[Problem requirements]:
Return exactly, and only, the lines from the line containing "At what coordinates should I click to accomplish: Click" through the final line of the records below, both included.

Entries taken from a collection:
============================================================

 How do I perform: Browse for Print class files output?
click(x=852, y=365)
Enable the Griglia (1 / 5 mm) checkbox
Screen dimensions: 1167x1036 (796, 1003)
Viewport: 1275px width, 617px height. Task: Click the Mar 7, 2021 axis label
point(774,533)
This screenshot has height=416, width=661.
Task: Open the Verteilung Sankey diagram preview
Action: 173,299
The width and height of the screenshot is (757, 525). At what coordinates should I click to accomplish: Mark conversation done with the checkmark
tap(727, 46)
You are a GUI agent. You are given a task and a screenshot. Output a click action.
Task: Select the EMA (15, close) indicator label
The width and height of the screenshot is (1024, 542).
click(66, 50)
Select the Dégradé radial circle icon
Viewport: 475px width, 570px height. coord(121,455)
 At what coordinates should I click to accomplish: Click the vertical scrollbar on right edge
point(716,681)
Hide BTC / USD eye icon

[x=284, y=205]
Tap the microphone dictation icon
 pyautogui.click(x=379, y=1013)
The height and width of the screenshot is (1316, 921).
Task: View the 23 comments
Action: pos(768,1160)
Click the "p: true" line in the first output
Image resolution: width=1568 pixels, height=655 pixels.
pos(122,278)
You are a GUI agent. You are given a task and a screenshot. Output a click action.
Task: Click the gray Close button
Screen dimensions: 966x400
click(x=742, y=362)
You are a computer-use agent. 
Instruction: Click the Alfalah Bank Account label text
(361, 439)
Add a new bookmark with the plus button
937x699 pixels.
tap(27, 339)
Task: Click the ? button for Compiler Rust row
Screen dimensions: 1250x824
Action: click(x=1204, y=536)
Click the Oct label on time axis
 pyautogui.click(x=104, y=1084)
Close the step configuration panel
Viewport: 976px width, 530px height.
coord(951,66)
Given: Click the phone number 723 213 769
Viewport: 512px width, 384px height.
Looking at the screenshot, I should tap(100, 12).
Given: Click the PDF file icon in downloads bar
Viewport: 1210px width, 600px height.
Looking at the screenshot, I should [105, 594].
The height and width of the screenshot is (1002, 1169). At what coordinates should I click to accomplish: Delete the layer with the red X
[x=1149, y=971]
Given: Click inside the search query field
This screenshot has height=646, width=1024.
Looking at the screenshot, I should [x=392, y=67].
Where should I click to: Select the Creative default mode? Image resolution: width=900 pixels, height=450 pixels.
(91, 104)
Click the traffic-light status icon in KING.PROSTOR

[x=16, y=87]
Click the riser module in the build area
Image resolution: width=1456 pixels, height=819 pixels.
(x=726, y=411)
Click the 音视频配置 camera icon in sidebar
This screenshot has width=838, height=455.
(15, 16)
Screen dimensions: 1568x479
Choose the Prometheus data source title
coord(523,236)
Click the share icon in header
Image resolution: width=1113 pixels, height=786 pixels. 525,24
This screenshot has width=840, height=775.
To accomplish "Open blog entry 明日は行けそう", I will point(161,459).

============================================================

[Response to this task]:
 At what coordinates should I click to accomplish: Click the vertical scrollbar on right edge
point(716,681)
Hide BTC / USD eye icon

[x=284, y=205]
Tap the microphone dictation icon
 pyautogui.click(x=379, y=1013)
The height and width of the screenshot is (1316, 921).
Task: View the 23 comments
Action: pos(768,1160)
Click the "p: true" line in the first output
Image resolution: width=1568 pixels, height=655 pixels.
pos(122,278)
You are a GUI agent. You are given a task and a screenshot. Output a click action.
Task: Click the gray Close button
Screen dimensions: 966x400
click(x=742, y=362)
You are a computer-use agent. 
Instruction: Click the Alfalah Bank Account label text
(361, 439)
Add a new bookmark with the plus button
937x699 pixels.
tap(27, 339)
Task: Click the ? button for Compiler Rust row
Screen dimensions: 1250x824
Action: click(x=1204, y=536)
Click the Oct label on time axis
 pyautogui.click(x=104, y=1084)
Close the step configuration panel
Viewport: 976px width, 530px height.
coord(951,66)
Given: Click the phone number 723 213 769
Viewport: 512px width, 384px height.
Looking at the screenshot, I should tap(100, 12).
Given: Click the PDF file icon in downloads bar
Viewport: 1210px width, 600px height.
Looking at the screenshot, I should [105, 594].
The height and width of the screenshot is (1002, 1169). At what coordinates should I click to accomplish: Delete the layer with the red X
[x=1149, y=971]
Given: Click inside the search query field
This screenshot has height=646, width=1024.
Looking at the screenshot, I should [x=392, y=67].
Where should I click to: Select the Creative default mode? Image resolution: width=900 pixels, height=450 pixels.
(91, 104)
Click the traffic-light status icon in KING.PROSTOR

[x=16, y=87]
Click the riser module in the build area
Image resolution: width=1456 pixels, height=819 pixels.
(x=726, y=411)
Click the 音视频配置 camera icon in sidebar
This screenshot has width=838, height=455.
(15, 16)
Screen dimensions: 1568x479
Choose the Prometheus data source title
coord(523,236)
Click the share icon in header
Image resolution: width=1113 pixels, height=786 pixels. 525,24
This screenshot has width=840, height=775.
To accomplish "Open blog entry 明日は行けそう", I will point(161,459).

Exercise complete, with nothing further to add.